The idea of our choosing thoughts and/or feelings is a strange one, especially in a psychoanalytic setting, where free association, or the spontaneous free-flowing outpourings of the mind, is so valued. However, I have found, for example, in starting a couple session, that it is useful for the couple to voice an “appreciation” of each other, even when, or especially when, they come in tense and angry with each other. It is remarkable how the atmosphere changes when people can summon up some positive thoughts and feelings about the other in the midst of hard feelings. It helps a process of more open, creative airing of difficulties with less blaming. John Gottman, the prominent marriage researcher, has found that couples who are able to insert comments of lightness and bonding in the midst of a argument, are more likely to stay together in the long run. There are other reasons for consciously changing a thought or a feeling. It is a well established tenet in Alcoholics Anonymous that when the thought of picking up a drink hits, the person can take control of it by changing it either by substituting a new thought like a prayer, a calming image, a mantra, or any (preferably positive) idea. The thought/impulse can also be altered by changing one’s behavior in the moment such as picking up the phone to call someone to talk to in that dangerous moment, or–and this is one I’ve always enjoyed– as one sponsor said to her sponsee, “If you’re sitting down, stand up; if you’re standing up, sit down!”
Since feelings give rise to thoughts, changing a thought can change the underlying feeling. This can be thought of as a mental discipline, like meditation, in which one is changing thoughts by noticing them and refocusing on the breath. There is evidence that putting this aspiration into practice actually changes the way the brain works. We are all subject to familiar thoughts, feelings, beliefs and behaviors based on neural pathways in our brains that have been “hard-wired” in our lives by repetitive experience, particularly in the presence of intense negative emotions. Psychotherapy aims to produce this change. Psychoanalytic neurobiological researchers, among them Dr. Susan Vaughn, in “The Talking Cure”, have shown that that is exactly what happens in therapy.

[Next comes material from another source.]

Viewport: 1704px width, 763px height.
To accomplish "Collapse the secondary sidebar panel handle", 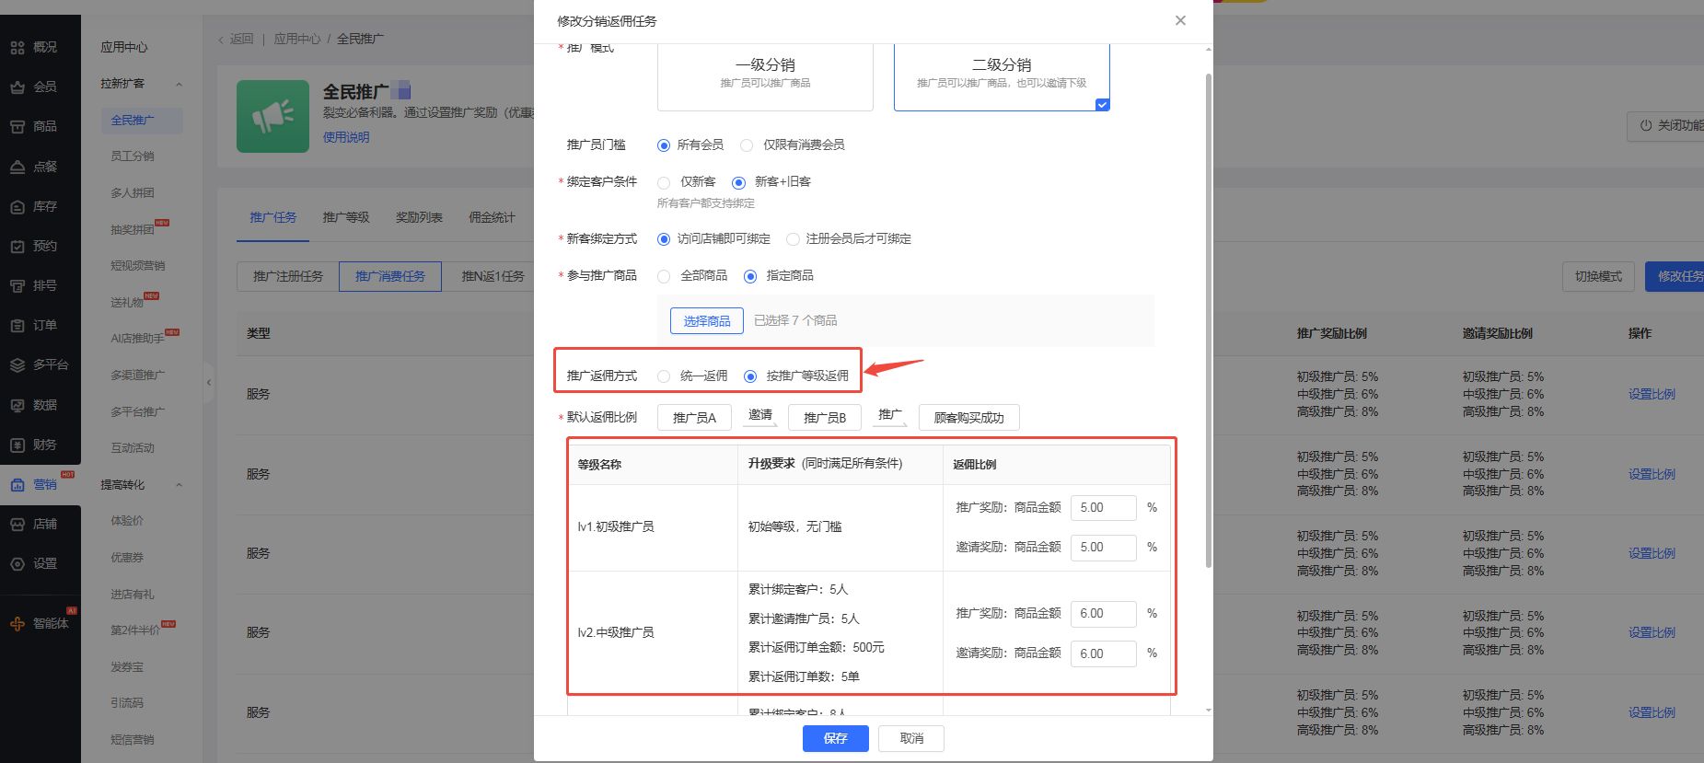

A most striking example of purposefully changing aspects of one’s personality is described by Dr. Jill Taylor Bolte, a brain scientist herself, in her book “My Stroke of Insight,” in which she details her experience and observation of her left brain shutting down as a result of a stroke. She then recounts her recovery, which entailed her having to learn, literally and painstakingly, how to establish new neural pathways in the course of getting her left hemisphere and its functions back “online.” She says
Although I wanted to regain my left hemispheric skills, I must say that there were personality traits that tried to rise from the ashes of my left mind that, quite frankly, were no longer acceptable to my right hemispheric sense of who I now wanted to be…the question I faced over and over again was, Do I have to regain the affect, emotions or personality trait that was neurologically linked to the memory or ability that I wanted to recover? For instance, would it be possible for me to recover my perception of my self, where I exist as a single, solid, separate from the whole, without recovering the cells associated with my egotism, intense desire to be argumentative, need to be right, or fear of separation and death? Could I value money without hooking into the neurological loops of lack, greed, or selfishness?…My stroke of insight is that at the core of my right hemisphere consciousness is a character that is directly connected to my feeling of deep inner peace. It is completely committed to the expression of peace, love, joy and compassion in the world. [Bolte, Jill Taylor (2006 ) My Stroke of insight: A Brain Scientist's Personal Journey, The Penguin Group: NY, NY]
She goes on to document many techniques she employs–it’s a lifetime job–to engineer new neural pathways which will regulate her thoughts, feelings and experience; ones she feels will be in her best interest, unlike ones she had before. I mentioned a few of these techniques earlier.
Changing our thoughts and feelings (and often, accompanying behavior) is hard work, but anyone can do it, and it yields extraordinary benefits, when possible. There are some caveats to this whole endeavor, however. Sometimes it is not possible. Some things are quite entrenched in our psyches and can only be changed with the help of a healing process and another person. If we can turn a negative into a positive by whatever means that’s great. But sometimes negativity does not give way just like that and needs to be respected, aired, explored and understood.